BRANO DEL DOCUMENTO =
Lo scorso 10 ottobre è stata celebrata la Giornata Mondiale della Salute Mentale, promossa dall’Organizzazione Mondiale della Sanità per promuovere la consapevolezza e la difesa della salute mentale contro lo stigma sociale. Lo slogan di quest’anno, “Our minds, our rights”, richiama al diritto fondamentale per chiunque di aspirare al più alto standard raggiungibile di salute mentale. 

Mi sono chiesto fino a poco fa quale argomento potesse trattare questo testo, ma dal momento in cui ho letto lo slogan dell’OMS c’è una sola domanda che mi tormenta: viviamo in un mondo in cui la salute mentale è considerata e rispettata concretamente come un diritto?

E allora ho provato a guardarmi intorno, partendo dalle principali notizie che circolano in rete o nei notiziari negli ultimi giorni.

 

La prima constatazione giunge dal conflitto tra Israele e Hamas; corpi stuprati e bruciati, bambini decapitati, civili come ostaggi e ospedali bombardati sono solo alcune delle notizie che ci arrivano. Ogni singolo evento viene immediatamente trasformato in una battaglia di narrazioni. Vedere immagini strazianti, udire storie di sofferenza ci porta istintivamente a reagire con emozioni contrastanti, spesso giungendo a determinare delle risposte basandosi erroneamente solo su un ragionamento emotivo.

CONSEGNA 1 = Trascrivi il passaggio del testo sulla salute mentale che comincia con le parole "La prima constatazione" e si chiude con "un ragionamento emotivo.".
CONSEGNA 2 =
Rispondi a queste domande sul testo sulla salute mentale:
(a) In quale giorno è stata celebrata la Giornata Mondiale della Salute Mentale?
(b) Qual è lo slogan di quest'anno?
(c) Da quale conflitto giunge la prima constatazione?
CONSEGNA 3 = Riprendi il testo sulla salute mentale e proseguilo dopo l'ultima frase riportata.

DATI REGISTRATI =
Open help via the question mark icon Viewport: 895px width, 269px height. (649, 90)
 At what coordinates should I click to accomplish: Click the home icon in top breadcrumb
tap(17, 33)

RISPOSTA 1 =
La prima constatazione giunge dal conflitto tra Israele e Hamas; corpi stuprati e bruciati, bambini decapitati, civili come ostaggi e ospedali bombardati sono solo alcune delle notizie che ci arrivano. Ogni singolo evento viene immediatamente trasformato in una battaglia di narrazioni. Vedere immagini strazianti, udire storie di sofferenza ci porta istintivamente a reagire con emozioni contrastanti, spesso giungendo a determinare delle risposte basandosi erroneamente solo su un ragionamento emotivo.

RISPOSTA 2 =
(a) Il 10 ottobre.
(b) "Our minds, our rights".
(c) Dal conflitto tra Israele e Hamas.

RISPOSTA 3 =
Di fronte ad una società schizofrenicamente in continua tensione fra poli opposti, che non restituisce la complessità del reale, si finisce inevitabilmente nel non capire più da che parte stare (come se fossimo dei tifosi durante una partita), e perché accadono le cose; con questi presupposti, come possiamo pretendere che la nostra salute mentale venga tutelata?

 

La seconda riflessione si è sviluppata dallo ‘scandalo calcioscommesse’, così definito da diverse testate giornalistiche, riguardante alcuni calciatori professionisti italiani. Tralasciando la manipolazione del concetto di ludopatia, ciò che mi lascia perplesso è la rapidità diffusa con cui si venga stigmatizzati e condannati, come se l’essere famoso o ricco sia una condizione a garanzia di una buona salute mentale e venga meno l’essere una comune persona come le altre. Che tipo di reazioni ha suscitato a vista d'occhio questa notizia? Vedo solo tanta cattiva informazione diretta a colpevolizzare persone con evidenti disagi mentali, commenti che denotano una totale mancanza di comprensione: anche in questo caso siamo ben lontani dalla normalizzazione di un problema di salute mentale.

Di fronte ad una società così giudicante e superficiale, come possiamo pretendere che la nostra salute mentale venga tutelata?

 

Il terzo e ultimo pensiero sorge da un’esperienza raccontatami da un’amica. Durante il viaggio di rientro in treno, il mezzo si è dovuto fermare d’improvviso per un tentativo di suicidio in una stazione poco distante. Chi viaggia spesso in treno sa bene come questa sia purtroppo una situazione diffusa e non prevedibile, come tante altre. Quello che colpisce la mia amica sono subito i commenti riportati da alcuni passeggeri, una volta saputo il motivo dello stop. Ve ne riporto alcuni:

“C’era un pazzo che voleva suicidarsi”

“Ma scegliete un orario diverso per fare queste cose”

“Ammazzatevi a casa vostra”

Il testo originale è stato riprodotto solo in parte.